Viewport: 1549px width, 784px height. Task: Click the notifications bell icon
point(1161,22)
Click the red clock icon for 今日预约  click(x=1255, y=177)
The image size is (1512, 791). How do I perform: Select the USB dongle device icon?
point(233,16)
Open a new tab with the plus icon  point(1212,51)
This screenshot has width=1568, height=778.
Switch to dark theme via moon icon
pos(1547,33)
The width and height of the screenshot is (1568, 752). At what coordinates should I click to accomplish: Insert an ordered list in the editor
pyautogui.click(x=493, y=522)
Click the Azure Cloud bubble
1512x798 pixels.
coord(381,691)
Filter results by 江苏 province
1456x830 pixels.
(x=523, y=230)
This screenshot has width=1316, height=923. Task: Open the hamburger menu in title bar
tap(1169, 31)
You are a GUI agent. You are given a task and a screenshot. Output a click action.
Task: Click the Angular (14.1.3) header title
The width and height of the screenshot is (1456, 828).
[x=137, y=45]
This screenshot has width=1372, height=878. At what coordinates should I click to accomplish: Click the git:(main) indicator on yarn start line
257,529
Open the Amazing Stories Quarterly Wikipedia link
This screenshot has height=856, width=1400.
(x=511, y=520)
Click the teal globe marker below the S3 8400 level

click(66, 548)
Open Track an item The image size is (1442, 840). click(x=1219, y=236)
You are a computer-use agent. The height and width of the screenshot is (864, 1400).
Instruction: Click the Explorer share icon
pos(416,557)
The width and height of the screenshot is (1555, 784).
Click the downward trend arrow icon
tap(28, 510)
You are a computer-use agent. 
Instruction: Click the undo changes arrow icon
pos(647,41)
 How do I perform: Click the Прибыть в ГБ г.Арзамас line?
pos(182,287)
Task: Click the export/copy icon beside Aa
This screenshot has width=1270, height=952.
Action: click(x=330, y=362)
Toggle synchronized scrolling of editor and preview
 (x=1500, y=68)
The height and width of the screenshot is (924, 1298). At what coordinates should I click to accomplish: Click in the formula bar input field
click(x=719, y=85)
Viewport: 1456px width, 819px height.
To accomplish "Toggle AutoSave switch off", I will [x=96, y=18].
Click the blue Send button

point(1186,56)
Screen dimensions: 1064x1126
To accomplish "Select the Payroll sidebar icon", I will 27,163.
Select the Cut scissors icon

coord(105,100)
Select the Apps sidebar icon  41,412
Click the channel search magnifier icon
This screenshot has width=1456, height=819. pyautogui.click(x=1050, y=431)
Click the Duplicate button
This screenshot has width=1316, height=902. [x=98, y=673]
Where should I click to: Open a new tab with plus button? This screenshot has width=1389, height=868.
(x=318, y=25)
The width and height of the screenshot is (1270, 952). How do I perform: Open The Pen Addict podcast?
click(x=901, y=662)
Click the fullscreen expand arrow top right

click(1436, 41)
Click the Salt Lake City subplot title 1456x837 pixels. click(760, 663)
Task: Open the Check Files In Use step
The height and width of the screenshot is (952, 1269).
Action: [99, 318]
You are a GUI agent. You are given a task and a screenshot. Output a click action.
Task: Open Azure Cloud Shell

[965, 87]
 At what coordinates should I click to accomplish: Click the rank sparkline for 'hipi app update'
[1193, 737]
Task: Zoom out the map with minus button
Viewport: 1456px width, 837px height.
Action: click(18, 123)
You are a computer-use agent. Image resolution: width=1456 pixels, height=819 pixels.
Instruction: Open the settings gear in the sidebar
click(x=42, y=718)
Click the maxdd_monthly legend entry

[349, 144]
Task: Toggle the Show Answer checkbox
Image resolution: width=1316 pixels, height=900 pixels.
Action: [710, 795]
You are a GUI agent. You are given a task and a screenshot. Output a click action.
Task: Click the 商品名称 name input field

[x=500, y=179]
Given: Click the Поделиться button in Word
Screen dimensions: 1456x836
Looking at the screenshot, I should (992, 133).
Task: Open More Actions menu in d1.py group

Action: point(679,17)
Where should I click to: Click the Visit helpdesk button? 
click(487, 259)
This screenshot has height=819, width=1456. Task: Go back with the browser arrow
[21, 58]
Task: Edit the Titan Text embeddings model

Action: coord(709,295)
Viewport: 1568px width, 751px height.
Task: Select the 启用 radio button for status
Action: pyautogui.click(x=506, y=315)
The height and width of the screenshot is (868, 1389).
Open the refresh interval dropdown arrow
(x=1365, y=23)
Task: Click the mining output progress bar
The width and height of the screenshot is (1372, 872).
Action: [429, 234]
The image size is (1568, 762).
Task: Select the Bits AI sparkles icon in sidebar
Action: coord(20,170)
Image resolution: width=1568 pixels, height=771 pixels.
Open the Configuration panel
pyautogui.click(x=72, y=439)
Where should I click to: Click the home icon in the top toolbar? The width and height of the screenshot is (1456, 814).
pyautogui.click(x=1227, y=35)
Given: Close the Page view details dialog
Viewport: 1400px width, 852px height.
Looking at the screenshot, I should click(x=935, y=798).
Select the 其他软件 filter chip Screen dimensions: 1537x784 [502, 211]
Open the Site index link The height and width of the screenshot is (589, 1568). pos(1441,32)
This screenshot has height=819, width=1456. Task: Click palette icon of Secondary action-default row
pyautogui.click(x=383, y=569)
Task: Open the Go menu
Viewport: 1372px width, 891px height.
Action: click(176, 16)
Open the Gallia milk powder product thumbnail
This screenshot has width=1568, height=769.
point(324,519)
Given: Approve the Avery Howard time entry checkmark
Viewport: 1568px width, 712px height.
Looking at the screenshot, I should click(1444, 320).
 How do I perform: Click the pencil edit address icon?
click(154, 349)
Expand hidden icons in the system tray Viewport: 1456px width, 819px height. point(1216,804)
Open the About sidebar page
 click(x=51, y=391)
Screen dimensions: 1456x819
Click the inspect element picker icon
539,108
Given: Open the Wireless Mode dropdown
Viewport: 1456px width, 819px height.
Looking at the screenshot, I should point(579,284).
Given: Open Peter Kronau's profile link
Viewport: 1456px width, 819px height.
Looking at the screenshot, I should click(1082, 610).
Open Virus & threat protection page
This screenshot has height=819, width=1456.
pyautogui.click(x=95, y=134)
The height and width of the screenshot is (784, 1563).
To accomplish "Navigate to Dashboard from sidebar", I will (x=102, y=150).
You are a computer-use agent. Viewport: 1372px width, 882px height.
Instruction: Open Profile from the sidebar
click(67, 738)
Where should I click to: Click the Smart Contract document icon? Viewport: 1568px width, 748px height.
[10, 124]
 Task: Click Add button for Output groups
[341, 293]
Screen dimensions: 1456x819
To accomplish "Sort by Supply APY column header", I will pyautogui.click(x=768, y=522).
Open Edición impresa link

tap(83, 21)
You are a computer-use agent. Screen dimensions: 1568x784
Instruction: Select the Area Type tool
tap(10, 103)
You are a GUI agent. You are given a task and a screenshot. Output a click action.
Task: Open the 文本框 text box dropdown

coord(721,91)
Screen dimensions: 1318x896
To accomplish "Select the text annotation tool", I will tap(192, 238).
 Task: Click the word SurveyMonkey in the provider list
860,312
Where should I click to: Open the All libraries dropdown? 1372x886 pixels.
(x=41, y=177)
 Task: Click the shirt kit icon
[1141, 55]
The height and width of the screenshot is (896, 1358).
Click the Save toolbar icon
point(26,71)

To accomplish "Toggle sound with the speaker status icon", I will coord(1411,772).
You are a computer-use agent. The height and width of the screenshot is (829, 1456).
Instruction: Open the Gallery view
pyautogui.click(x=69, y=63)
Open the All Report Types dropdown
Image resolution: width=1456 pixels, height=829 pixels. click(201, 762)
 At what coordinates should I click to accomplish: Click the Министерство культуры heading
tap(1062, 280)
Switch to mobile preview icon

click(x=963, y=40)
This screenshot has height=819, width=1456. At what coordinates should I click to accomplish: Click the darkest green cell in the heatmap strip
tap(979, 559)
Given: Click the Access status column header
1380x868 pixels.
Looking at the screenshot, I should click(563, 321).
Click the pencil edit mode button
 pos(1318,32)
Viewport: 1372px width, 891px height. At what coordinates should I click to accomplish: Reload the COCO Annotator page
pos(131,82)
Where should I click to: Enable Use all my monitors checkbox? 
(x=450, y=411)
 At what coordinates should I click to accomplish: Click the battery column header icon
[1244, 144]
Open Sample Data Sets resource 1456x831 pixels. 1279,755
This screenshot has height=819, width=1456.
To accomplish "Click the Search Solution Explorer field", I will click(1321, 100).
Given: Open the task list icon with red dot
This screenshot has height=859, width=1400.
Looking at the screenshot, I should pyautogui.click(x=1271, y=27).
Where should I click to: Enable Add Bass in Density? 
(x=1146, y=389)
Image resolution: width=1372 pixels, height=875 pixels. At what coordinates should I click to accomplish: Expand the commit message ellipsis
————
Directions for this task:
In the records above, the lines containing the string "computer" should be counted; give only the total.

Your response:
6